아래 자료에서 "Task"라는 단어가 들어 있는 줄을 모두 찾아 옮겨 보여 주세요. 대소문자를 구분합니다.

── 작업 자료 ──

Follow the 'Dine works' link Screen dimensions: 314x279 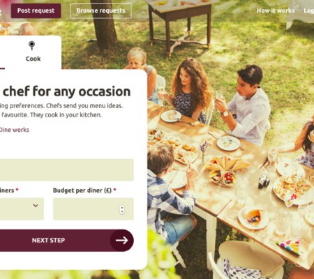(15, 130)
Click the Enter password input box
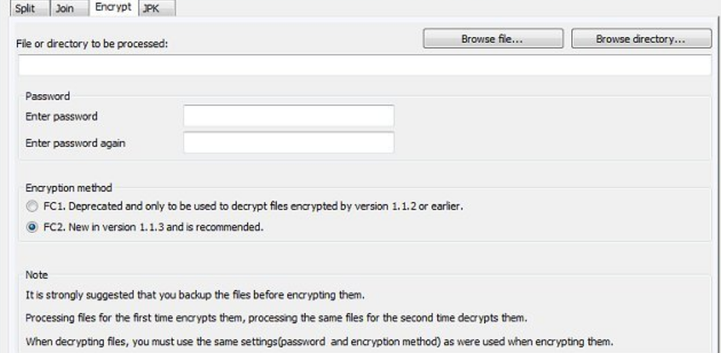This screenshot has height=353, width=721. pyautogui.click(x=289, y=116)
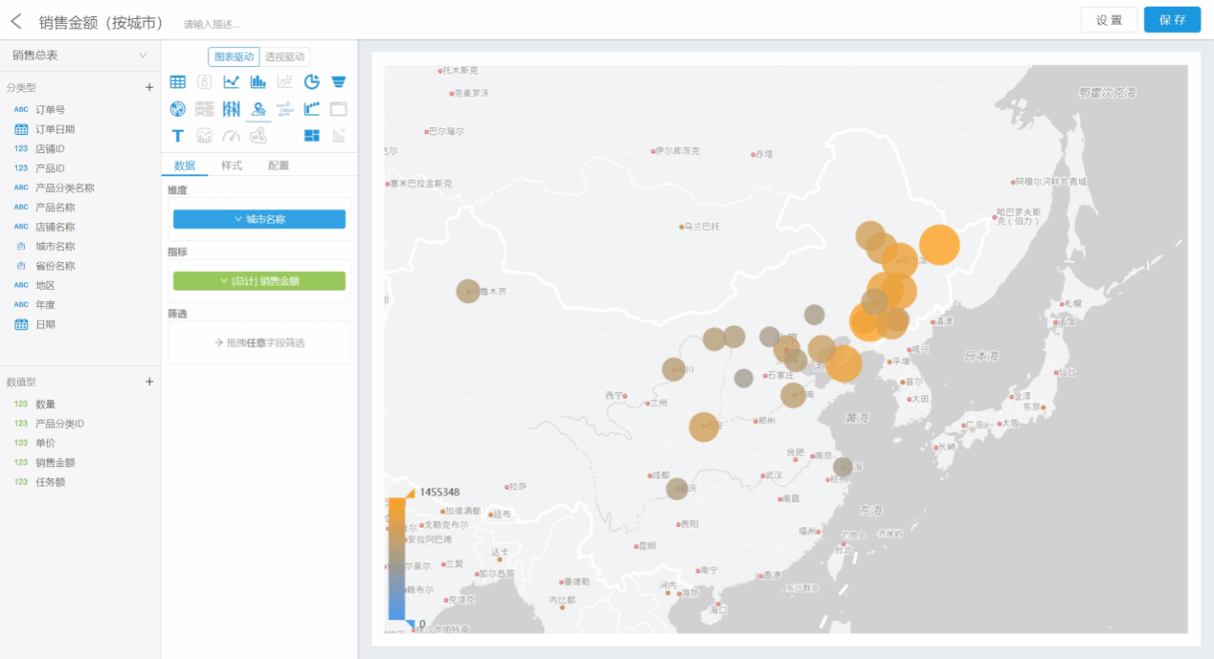Switch to 透视驱动 mode

[x=284, y=56]
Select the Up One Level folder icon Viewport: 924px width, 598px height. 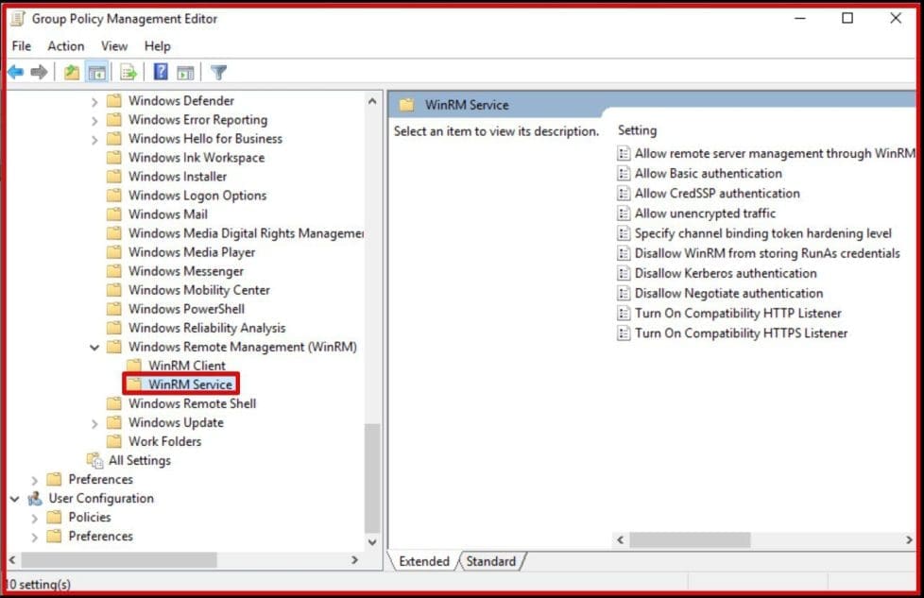pos(73,72)
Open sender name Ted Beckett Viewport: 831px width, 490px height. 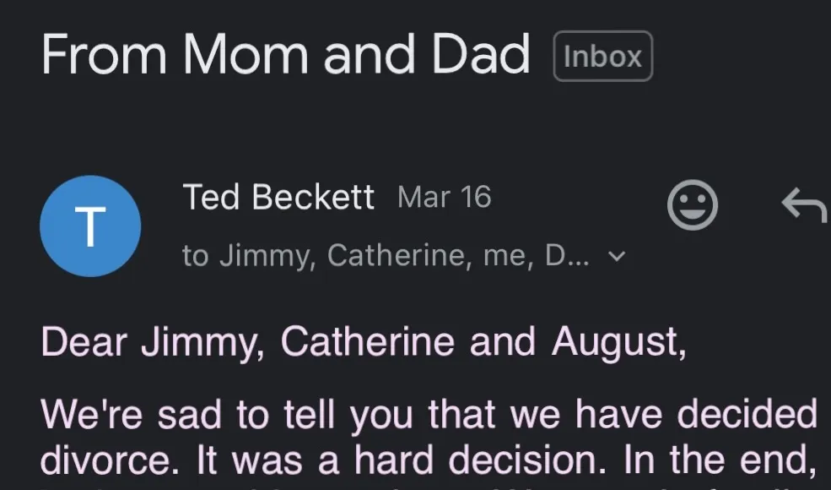(x=278, y=198)
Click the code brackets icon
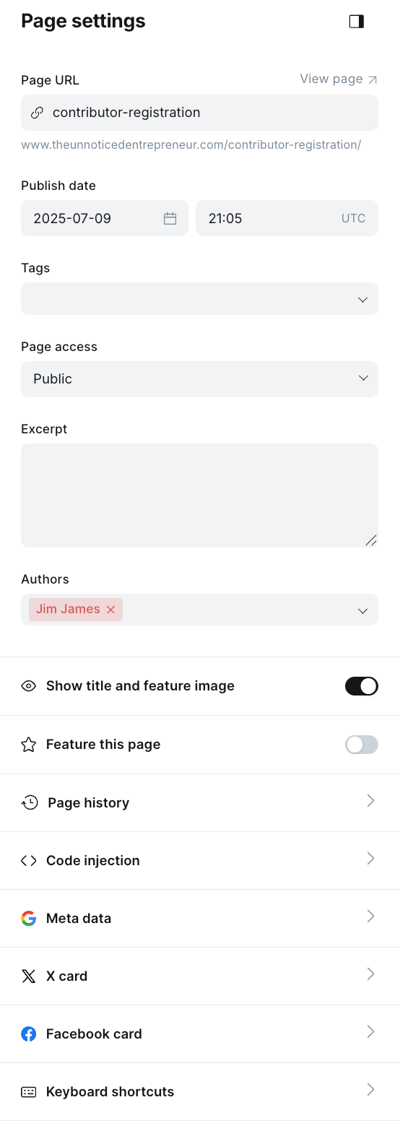This screenshot has height=1131, width=400. pyautogui.click(x=29, y=861)
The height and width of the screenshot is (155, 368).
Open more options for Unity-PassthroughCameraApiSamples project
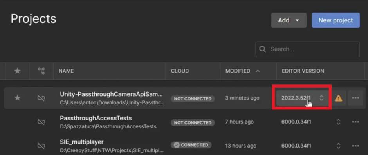[355, 98]
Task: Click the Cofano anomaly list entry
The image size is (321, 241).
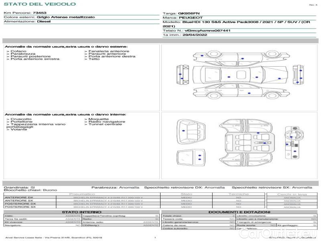Action: 18,51
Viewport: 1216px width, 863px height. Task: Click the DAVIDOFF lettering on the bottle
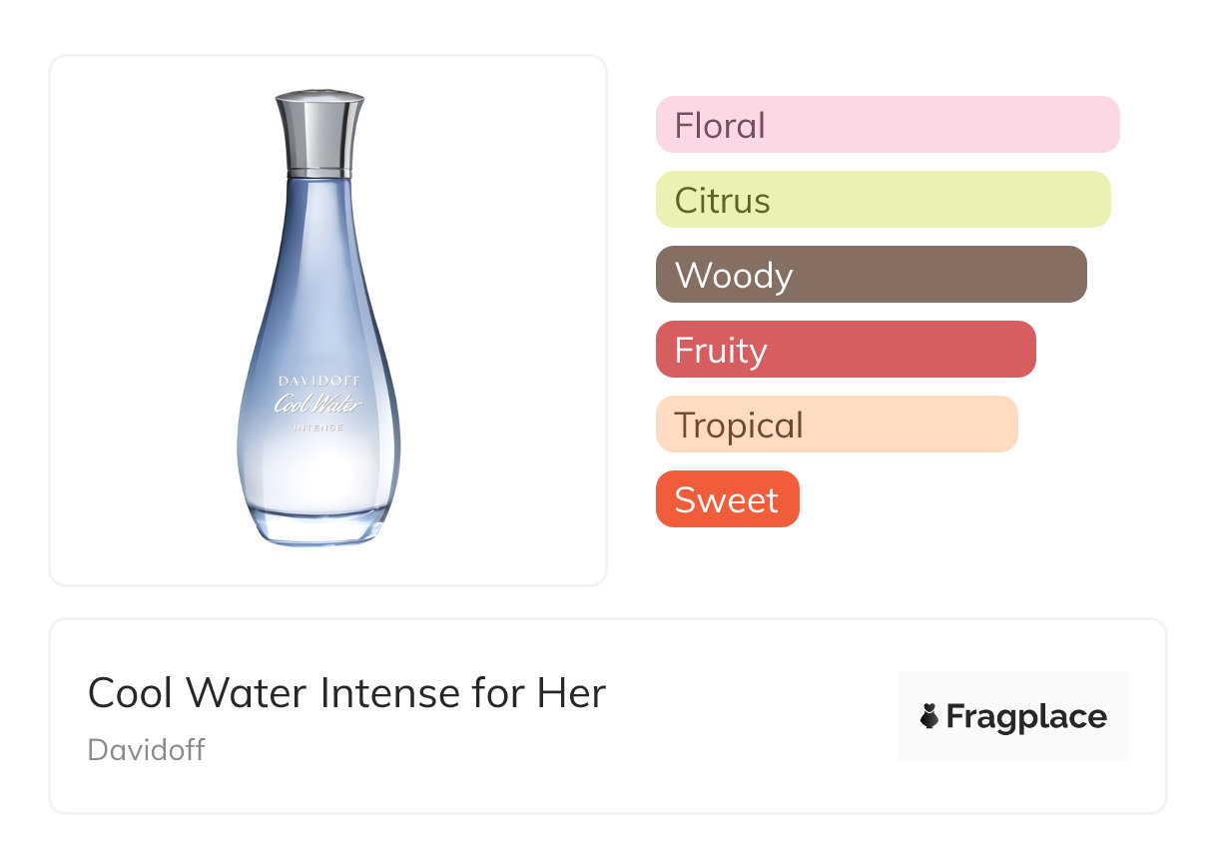click(318, 381)
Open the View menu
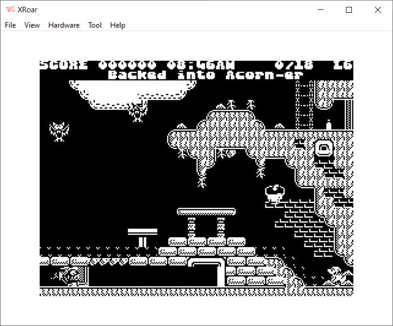The width and height of the screenshot is (393, 326). (x=32, y=25)
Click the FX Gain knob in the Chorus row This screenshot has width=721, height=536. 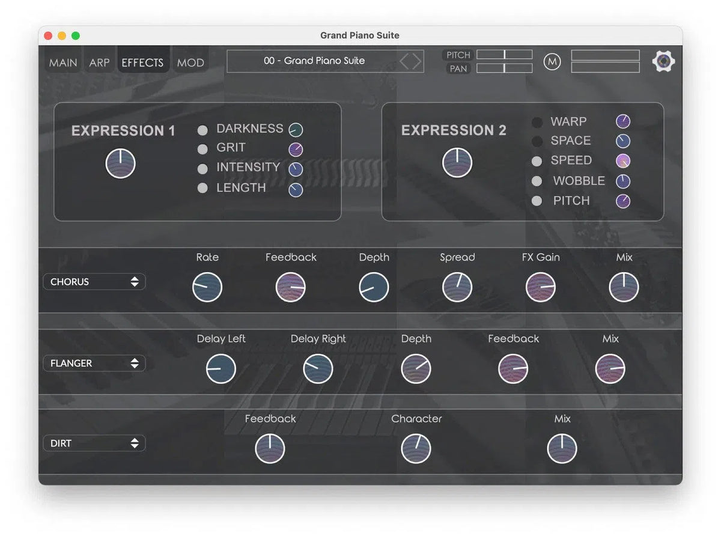click(540, 287)
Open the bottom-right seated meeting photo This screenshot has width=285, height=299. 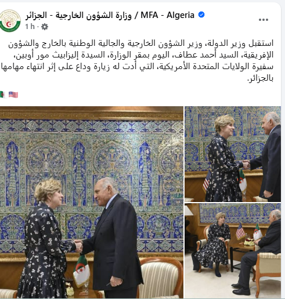tap(233, 251)
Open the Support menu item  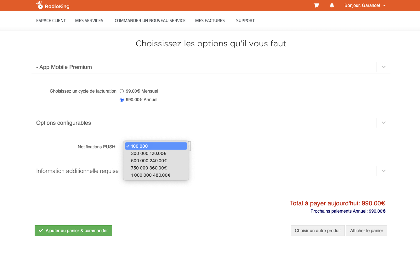[245, 20]
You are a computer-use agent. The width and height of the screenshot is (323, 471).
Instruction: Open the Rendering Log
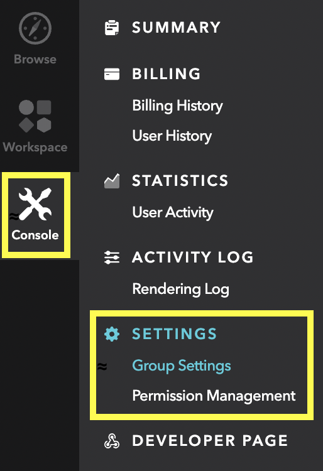pos(181,289)
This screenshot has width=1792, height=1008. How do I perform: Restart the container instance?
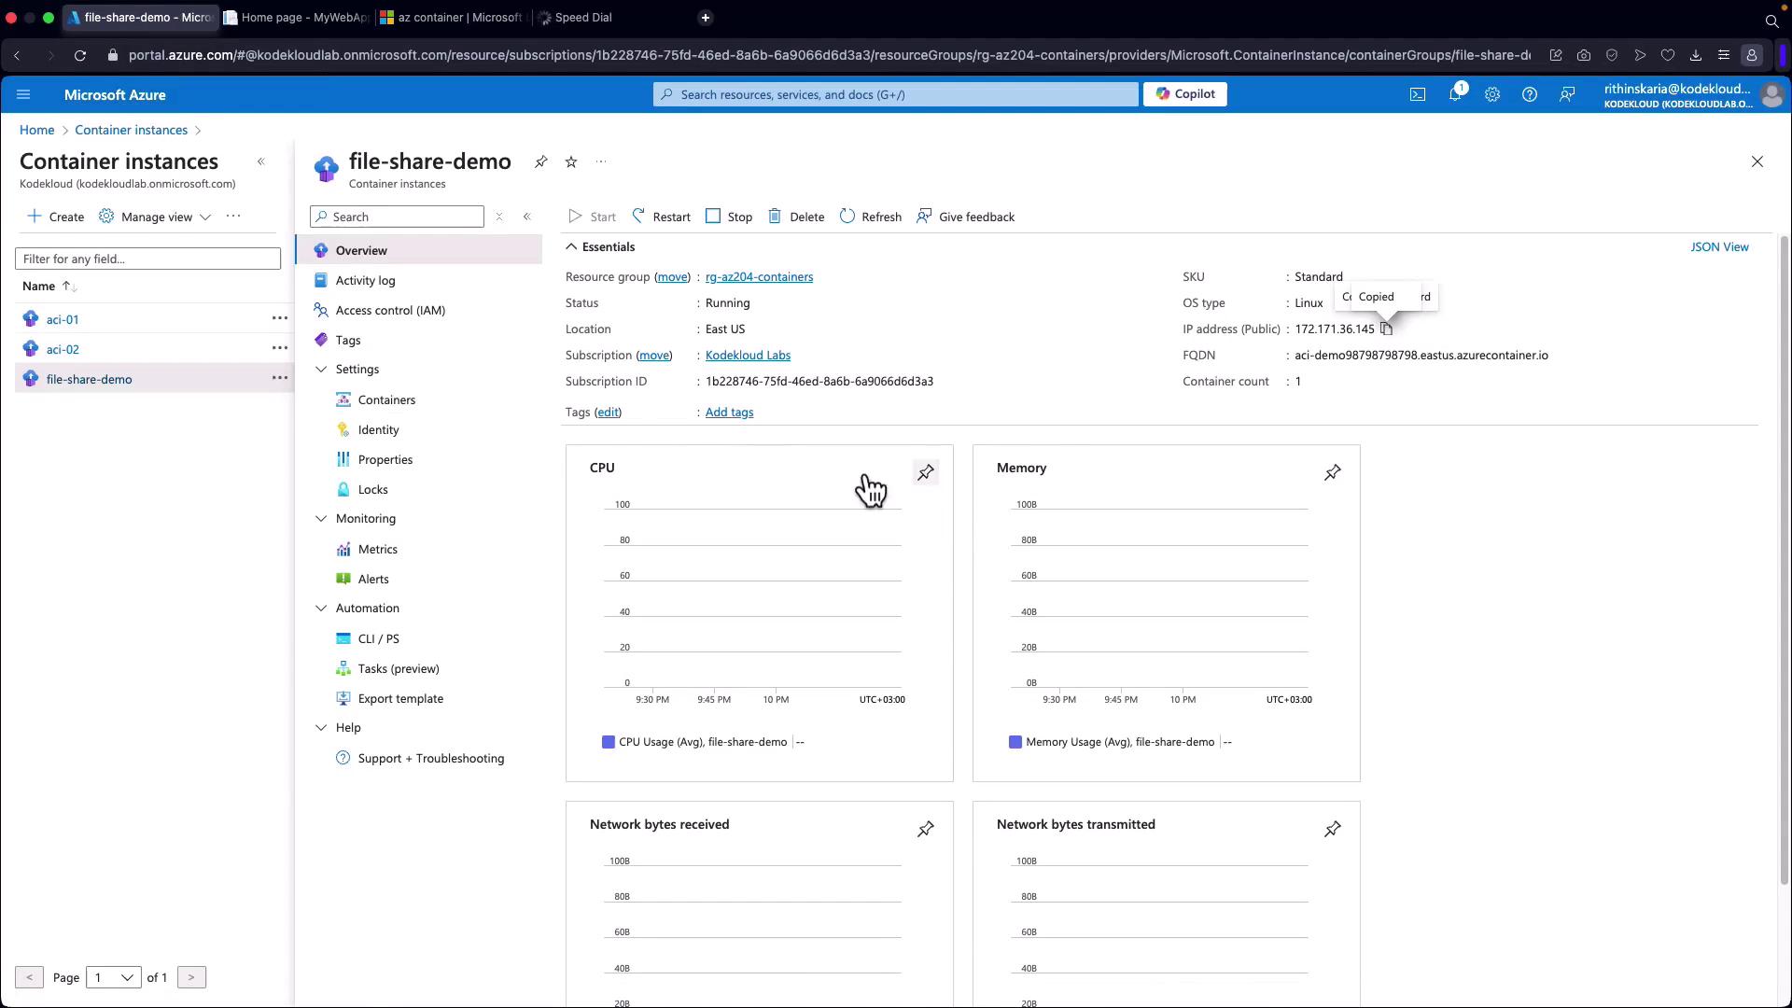click(661, 217)
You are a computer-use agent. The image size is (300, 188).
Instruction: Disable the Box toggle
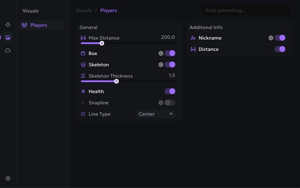[x=170, y=53]
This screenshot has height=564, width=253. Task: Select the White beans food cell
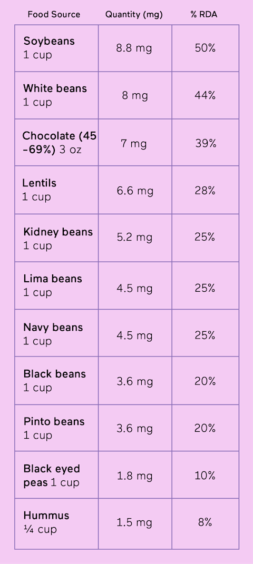coord(56,95)
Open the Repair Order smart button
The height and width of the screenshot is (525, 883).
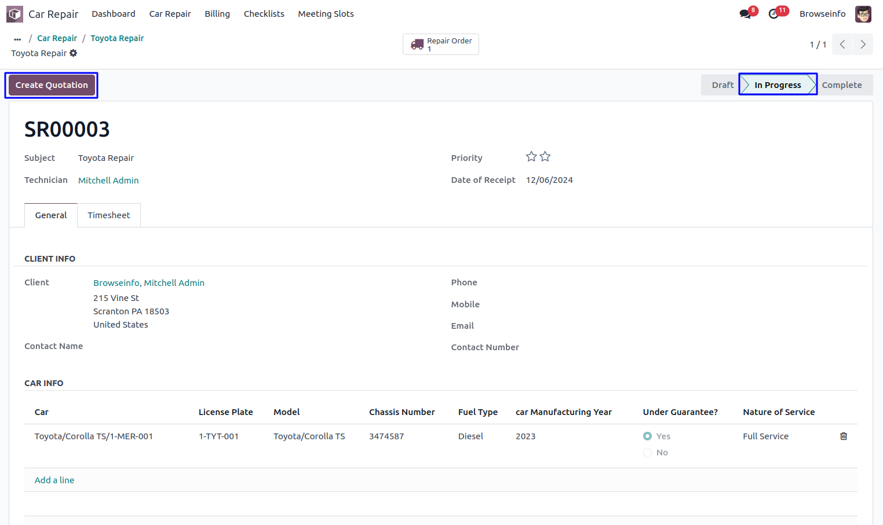[441, 45]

───

답변:
Task: Click the Cofano anomaly list entry
Viewport: 1216px width, 863px height. Task: Click the DAVIDOFF lettering on the bottle
This screenshot has height=564, width=253. Task: Select the White beans food cell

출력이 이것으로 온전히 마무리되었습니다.